* **What the task asks**
Copy out all of the data below line for line, without changing a single character.

* **Dataset entries**
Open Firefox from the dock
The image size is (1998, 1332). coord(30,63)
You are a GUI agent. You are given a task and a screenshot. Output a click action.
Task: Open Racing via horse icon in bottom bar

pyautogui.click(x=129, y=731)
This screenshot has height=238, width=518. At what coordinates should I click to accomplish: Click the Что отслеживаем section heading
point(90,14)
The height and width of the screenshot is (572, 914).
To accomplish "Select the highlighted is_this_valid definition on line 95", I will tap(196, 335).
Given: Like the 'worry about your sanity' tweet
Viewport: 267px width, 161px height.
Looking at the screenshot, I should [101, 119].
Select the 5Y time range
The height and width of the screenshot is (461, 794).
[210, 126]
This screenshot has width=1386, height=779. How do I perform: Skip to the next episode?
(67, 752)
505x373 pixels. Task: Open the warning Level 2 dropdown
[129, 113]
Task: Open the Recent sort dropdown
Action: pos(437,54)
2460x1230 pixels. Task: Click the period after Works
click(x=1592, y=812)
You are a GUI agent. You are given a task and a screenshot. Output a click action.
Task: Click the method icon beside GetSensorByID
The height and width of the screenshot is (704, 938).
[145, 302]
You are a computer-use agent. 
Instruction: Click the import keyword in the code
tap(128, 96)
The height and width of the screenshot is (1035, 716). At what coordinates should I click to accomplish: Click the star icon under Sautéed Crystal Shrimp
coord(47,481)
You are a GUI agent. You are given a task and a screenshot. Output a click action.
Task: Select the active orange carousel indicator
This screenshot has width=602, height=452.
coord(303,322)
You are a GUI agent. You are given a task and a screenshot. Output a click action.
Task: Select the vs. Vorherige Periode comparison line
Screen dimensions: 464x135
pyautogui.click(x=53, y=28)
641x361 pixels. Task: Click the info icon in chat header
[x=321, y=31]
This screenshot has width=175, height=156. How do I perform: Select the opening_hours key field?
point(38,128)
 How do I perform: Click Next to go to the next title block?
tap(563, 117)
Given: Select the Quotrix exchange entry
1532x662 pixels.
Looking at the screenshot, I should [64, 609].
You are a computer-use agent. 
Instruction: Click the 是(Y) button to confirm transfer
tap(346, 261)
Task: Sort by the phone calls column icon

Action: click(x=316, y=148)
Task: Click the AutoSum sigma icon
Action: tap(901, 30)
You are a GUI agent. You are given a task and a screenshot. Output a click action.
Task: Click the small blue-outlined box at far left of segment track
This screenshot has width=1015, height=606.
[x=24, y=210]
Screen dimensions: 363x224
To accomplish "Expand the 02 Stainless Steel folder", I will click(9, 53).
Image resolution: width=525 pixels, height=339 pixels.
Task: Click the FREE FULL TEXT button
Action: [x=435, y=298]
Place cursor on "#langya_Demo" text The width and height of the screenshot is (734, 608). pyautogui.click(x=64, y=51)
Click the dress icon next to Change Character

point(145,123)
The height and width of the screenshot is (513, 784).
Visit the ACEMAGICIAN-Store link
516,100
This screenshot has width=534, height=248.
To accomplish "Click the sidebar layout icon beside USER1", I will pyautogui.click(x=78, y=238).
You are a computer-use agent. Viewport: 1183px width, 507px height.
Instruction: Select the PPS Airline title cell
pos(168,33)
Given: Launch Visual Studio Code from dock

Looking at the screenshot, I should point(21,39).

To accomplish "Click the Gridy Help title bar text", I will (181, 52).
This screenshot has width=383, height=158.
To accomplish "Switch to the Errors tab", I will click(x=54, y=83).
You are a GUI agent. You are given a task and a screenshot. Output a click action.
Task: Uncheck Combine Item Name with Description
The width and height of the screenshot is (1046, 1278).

* **The solution**
Open Firefox from the dock
The image size is (1998, 1332). coord(30,63)
You are a GUI agent. You are given a task and a screenshot. Output a click action.
Task: Open Racing via horse icon in bottom bar

pyautogui.click(x=129, y=731)
This screenshot has height=238, width=518. At what coordinates should I click to accomplish: Click the Что отслеживаем section heading
point(90,14)
The height and width of the screenshot is (572, 914).
To accomplish "Select the highlighted is_this_valid definition on line 95", I will tap(196, 335).
Given: Like the 'worry about your sanity' tweet
Viewport: 267px width, 161px height.
Looking at the screenshot, I should [101, 119].
Select the 5Y time range
The height and width of the screenshot is (461, 794).
[210, 126]
This screenshot has width=1386, height=779. How do I perform: Skip to the next episode?
(67, 752)
505x373 pixels. Task: Open the warning Level 2 dropdown
[129, 113]
Task: Open the Recent sort dropdown
Action: pos(437,54)
2460x1230 pixels. Task: Click the period after Works
click(x=1592, y=812)
You are a GUI agent. You are given a task and a screenshot. Output a click action.
Task: Click the method icon beside GetSensorByID
The height and width of the screenshot is (704, 938).
[145, 302]
You are a computer-use agent. 
Instruction: Click the import keyword in the code
tap(128, 96)
The height and width of the screenshot is (1035, 716). At what coordinates should I click to accomplish: Click the star icon under Sautéed Crystal Shrimp
coord(47,481)
You are a GUI agent. You are given a task and a screenshot. Output a click action.
Task: Select the active orange carousel indicator
This screenshot has width=602, height=452.
coord(303,322)
You are a GUI agent. You are given a task and a screenshot. Output a click action.
Task: Select the vs. Vorherige Periode comparison line
Screen dimensions: 464x135
pyautogui.click(x=53, y=28)
641x361 pixels. Task: Click the info icon in chat header
[x=321, y=31]
This screenshot has width=175, height=156. How do I perform: Select the opening_hours key field?
point(38,128)
 How do I perform: Click Next to go to the next title block?
tap(563, 117)
Given: Select the Quotrix exchange entry
1532x662 pixels.
Looking at the screenshot, I should [64, 609].
You are a computer-use agent. 
Instruction: Click the 是(Y) button to confirm transfer
tap(346, 261)
Task: Sort by the phone calls column icon

Action: click(x=316, y=148)
Task: Click the AutoSum sigma icon
Action: tap(901, 30)
You are a GUI agent. You are given a task and a screenshot. Output a click action.
Task: Click the small blue-outlined box at far left of segment track
This screenshot has width=1015, height=606.
[x=24, y=210]
Screen dimensions: 363x224
To accomplish "Expand the 02 Stainless Steel folder", I will click(9, 53).
Image resolution: width=525 pixels, height=339 pixels.
Task: Click the FREE FULL TEXT button
Action: [x=435, y=298]
Place cursor on "#langya_Demo" text The width and height of the screenshot is (734, 608). pyautogui.click(x=64, y=51)
Click the dress icon next to Change Character

point(145,123)
The height and width of the screenshot is (513, 784).
Visit the ACEMAGICIAN-Store link
516,100
This screenshot has width=534, height=248.
To accomplish "Click the sidebar layout icon beside USER1", I will pyautogui.click(x=78, y=238).
You are a computer-use agent. Viewport: 1183px width, 507px height.
Instruction: Select the PPS Airline title cell
pos(168,33)
Given: Launch Visual Studio Code from dock

Looking at the screenshot, I should point(21,39).

To accomplish "Click the Gridy Help title bar text", I will (181, 52).
This screenshot has width=383, height=158.
To accomplish "Switch to the Errors tab", I will click(x=54, y=83).
You are a GUI agent. You are given a task and a screenshot. Output a click action.
Task: Uncheck Combine Item Name with Description
The width and height of the screenshot is (1046, 1278).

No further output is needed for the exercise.